The first game in the series in the 1993 season, in Rich Stadium, saw an incident where Miami linebacker Bryan Cox gestured at Bills fans, having previously said that he would "retire from football if I am ever traded up there." Multiple Dolphins players later said the spectators responded in a similar fashion towards them. After a 22–13 Dolphins victory over the Bills, sportswriter Bill Plaschke called the game "a considerable step toward making their rivalry the ugliest in the league". The teams met twice more in the playoffs during the 1990s. On December 30, 1995, Buffalo broke the league record for rushing yards in a game with 341, winning 37–22. This was Dolphins head coach Don Shula's last game in the NFL. Three seasons later, the teams met at Pro Player Stadium on January 2, 1999 for their fourth playoff game of the decade, which the Dolphins won 24–17. In regular season games during the decade, the Bills held a 10–8 won–loss advantage.
In 2006, Buffalo's home game against the Dolphins did not sell out, leading the Niagara Gazette's Pat Murray to write that the rivalry had declined. On the NFL's website, Nick Bakay attributed this to the reduced success of the Bills and Dolphins in the time period. Each team won half of the 20 games in the series during the 2000s. In 2008, the Bills hosted Miami at the Rogers Centre in Toronto, Canada; it was the first time the country had been the site of a regular season NFL game. Miami won the contest 16–3. The teams split their two contests in 2010, while the Dolphins won both of their 2011 matchups. The most recent game between the teams was a 22–9 Dolphins victory in Miami on November 13, 2014.

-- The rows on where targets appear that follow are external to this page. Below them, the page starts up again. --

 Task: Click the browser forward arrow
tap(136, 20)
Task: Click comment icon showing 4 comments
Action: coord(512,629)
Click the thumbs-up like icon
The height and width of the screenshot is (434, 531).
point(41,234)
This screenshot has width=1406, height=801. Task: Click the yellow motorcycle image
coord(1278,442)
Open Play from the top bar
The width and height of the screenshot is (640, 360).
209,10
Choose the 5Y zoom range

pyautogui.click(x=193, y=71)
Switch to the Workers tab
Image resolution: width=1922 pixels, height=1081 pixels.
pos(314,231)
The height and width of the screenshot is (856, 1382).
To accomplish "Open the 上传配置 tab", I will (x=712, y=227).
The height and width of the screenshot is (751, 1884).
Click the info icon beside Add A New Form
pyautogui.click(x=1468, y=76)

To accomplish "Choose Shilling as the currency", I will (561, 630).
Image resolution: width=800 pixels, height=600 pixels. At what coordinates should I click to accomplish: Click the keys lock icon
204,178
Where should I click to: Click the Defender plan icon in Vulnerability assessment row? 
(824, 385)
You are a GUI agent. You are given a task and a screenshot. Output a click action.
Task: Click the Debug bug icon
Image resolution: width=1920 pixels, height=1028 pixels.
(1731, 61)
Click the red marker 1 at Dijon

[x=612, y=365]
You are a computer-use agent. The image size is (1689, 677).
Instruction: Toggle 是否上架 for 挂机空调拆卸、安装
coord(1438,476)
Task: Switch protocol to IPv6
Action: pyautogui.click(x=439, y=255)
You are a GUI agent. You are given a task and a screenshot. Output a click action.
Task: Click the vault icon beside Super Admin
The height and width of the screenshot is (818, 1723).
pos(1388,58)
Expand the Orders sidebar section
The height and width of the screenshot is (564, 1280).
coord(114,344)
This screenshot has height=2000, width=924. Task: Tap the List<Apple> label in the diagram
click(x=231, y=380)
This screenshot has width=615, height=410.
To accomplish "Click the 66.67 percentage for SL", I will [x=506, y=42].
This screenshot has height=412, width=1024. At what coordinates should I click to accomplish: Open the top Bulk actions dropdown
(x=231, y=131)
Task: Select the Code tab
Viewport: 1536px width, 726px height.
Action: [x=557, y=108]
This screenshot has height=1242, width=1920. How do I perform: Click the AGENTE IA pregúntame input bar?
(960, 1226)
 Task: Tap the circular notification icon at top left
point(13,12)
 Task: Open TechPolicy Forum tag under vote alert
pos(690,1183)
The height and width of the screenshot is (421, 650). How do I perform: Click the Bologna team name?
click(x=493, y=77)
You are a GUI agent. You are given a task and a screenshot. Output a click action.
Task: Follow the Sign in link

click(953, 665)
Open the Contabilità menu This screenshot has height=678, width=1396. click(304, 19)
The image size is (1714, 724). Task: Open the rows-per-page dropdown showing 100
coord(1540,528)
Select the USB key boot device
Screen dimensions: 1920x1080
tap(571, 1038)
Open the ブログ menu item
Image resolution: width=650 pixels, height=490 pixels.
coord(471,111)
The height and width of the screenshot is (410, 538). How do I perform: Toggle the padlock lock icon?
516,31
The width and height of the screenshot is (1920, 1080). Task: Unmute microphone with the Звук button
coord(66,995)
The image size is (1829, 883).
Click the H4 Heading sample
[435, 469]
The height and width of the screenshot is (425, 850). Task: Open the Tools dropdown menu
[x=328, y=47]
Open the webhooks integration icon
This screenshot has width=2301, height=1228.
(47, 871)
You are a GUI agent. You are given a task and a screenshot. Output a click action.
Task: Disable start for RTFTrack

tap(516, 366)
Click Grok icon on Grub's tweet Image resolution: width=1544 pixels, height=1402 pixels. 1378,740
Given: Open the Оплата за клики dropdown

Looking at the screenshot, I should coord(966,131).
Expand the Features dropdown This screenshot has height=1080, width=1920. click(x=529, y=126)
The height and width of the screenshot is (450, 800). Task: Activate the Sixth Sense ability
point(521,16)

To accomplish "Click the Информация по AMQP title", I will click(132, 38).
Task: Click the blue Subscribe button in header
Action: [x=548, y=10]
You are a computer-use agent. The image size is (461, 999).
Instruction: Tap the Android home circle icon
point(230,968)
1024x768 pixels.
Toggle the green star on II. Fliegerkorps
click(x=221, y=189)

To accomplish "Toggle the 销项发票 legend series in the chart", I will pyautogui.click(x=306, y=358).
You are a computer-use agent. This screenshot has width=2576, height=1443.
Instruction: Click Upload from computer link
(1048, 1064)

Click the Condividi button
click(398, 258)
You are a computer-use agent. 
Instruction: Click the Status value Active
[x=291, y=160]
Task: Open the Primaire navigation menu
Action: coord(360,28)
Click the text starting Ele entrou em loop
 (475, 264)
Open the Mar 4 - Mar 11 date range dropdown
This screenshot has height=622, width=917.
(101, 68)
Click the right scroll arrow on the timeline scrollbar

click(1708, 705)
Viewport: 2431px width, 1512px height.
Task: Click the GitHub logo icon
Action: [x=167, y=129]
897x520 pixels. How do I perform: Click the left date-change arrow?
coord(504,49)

Iorfida wrote in 2008 that the Bills and Dolphins had "one of the stranger rivalries in sports" due to the differences between Buffalo and Miami. In 1980, The Miami News' Joe Crittenden referred to "the contrast between the two cities – Miami, the resort center in the subtropics and Buffalo, the snowfall capital of the east". He wrote that, when the Dolphins were building their 20-game winning streak in the 1970s, the differences contributed to the "intensity" of the rivalry. The CBC also noted the long distance between the teams' cities as an oddity. Despite this distance, they are both members of the AFC East, and have played at least two games per year since the Dolphins first joined the AFL. Games between the Bills and Dolphins were often significant in the league standings during the 1980s and 1990s, and Monday Night Football had nine games from the rivalry during the period.
The Bills–Dolphins rivalry has been called the most significant for Buffalo; Bakay, a Bills fan from the city, called Miami the Bills' "most hated divisional rival". In addition to their rivalry with the Bills, the Dolphins share one with the New York Jets, who "might be the most bitter foe for Miami", according to the CBC. Dolphins player Oliver offered a different assessment in 1993, saying "It's the biggest rivalry we have, us and Buffalo." In addition, both teams share rivalries with the New England Patriots.